■ **Goal of the exercise**
Rewrite the entries below, replacing "Collapse" with "Expand" throughout and leaving everything else unchanged.

■ **Rows**

** begin **

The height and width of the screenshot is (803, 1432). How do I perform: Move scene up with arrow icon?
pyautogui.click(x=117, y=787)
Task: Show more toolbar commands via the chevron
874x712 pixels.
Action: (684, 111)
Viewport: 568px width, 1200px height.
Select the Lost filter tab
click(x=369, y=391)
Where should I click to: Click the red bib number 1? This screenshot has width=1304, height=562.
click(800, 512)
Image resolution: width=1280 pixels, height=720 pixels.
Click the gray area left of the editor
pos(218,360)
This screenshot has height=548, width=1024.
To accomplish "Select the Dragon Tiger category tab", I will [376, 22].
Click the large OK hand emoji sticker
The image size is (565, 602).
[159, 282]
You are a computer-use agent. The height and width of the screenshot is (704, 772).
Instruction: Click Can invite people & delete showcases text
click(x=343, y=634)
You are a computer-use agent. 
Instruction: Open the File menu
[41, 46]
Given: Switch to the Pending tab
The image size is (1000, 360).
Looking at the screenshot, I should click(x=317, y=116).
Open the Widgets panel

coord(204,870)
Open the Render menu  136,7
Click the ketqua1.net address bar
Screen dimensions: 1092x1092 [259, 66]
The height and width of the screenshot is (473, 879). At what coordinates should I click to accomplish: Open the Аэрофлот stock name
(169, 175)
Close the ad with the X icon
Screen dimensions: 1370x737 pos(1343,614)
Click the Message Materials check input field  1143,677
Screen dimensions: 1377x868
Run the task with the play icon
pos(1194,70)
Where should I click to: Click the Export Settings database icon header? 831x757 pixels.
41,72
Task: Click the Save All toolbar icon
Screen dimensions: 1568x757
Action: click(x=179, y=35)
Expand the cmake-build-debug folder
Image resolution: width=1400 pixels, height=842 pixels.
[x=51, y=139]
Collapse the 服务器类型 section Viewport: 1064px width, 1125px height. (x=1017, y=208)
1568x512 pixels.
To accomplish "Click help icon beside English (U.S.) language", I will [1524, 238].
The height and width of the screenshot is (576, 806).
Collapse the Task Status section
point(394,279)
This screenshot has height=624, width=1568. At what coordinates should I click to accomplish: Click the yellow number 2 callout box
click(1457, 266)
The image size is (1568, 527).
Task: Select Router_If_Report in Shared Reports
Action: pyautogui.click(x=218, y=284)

** end **

■ **Answer below**
The height and width of the screenshot is (803, 1432). How do I perform: Move scene up with arrow icon?
pyautogui.click(x=117, y=787)
Task: Show more toolbar commands via the chevron
874x712 pixels.
Action: (684, 111)
Viewport: 568px width, 1200px height.
Select the Lost filter tab
click(x=369, y=391)
Where should I click to: Click the red bib number 1? This screenshot has width=1304, height=562.
click(800, 512)
Image resolution: width=1280 pixels, height=720 pixels.
Click the gray area left of the editor
pos(218,360)
This screenshot has height=548, width=1024.
To accomplish "Select the Dragon Tiger category tab", I will [376, 22].
Click the large OK hand emoji sticker
The image size is (565, 602).
[159, 282]
You are a computer-use agent. The height and width of the screenshot is (704, 772).
Instruction: Click Can invite people & delete showcases text
click(x=343, y=634)
You are a computer-use agent. 
Instruction: Open the File menu
[41, 46]
Given: Switch to the Pending tab
The image size is (1000, 360).
Looking at the screenshot, I should click(x=317, y=116).
Open the Widgets panel

coord(204,870)
Open the Render menu  136,7
Click the ketqua1.net address bar
Screen dimensions: 1092x1092 [259, 66]
The height and width of the screenshot is (473, 879). At what coordinates should I click to accomplish: Open the Аэрофлот stock name
(169, 175)
Close the ad with the X icon
Screen dimensions: 1370x737 pos(1343,614)
Click the Message Materials check input field  1143,677
Screen dimensions: 1377x868
Run the task with the play icon
pos(1194,70)
Where should I click to: Click the Export Settings database icon header? 831x757 pixels.
41,72
Task: Click the Save All toolbar icon
Screen dimensions: 1568x757
Action: click(x=179, y=35)
Expand the cmake-build-debug folder
Image resolution: width=1400 pixels, height=842 pixels.
[x=51, y=139]
Expand the 服务器类型 section Viewport: 1064px width, 1125px height. (x=1017, y=208)
1568x512 pixels.
To accomplish "Click help icon beside English (U.S.) language", I will [1524, 238].
The height and width of the screenshot is (576, 806).
Expand the Task Status section
point(394,279)
This screenshot has height=624, width=1568. At what coordinates should I click to accomplish: Click the yellow number 2 callout box
click(1457, 266)
The image size is (1568, 527).
Task: Select Router_If_Report in Shared Reports
Action: pyautogui.click(x=218, y=284)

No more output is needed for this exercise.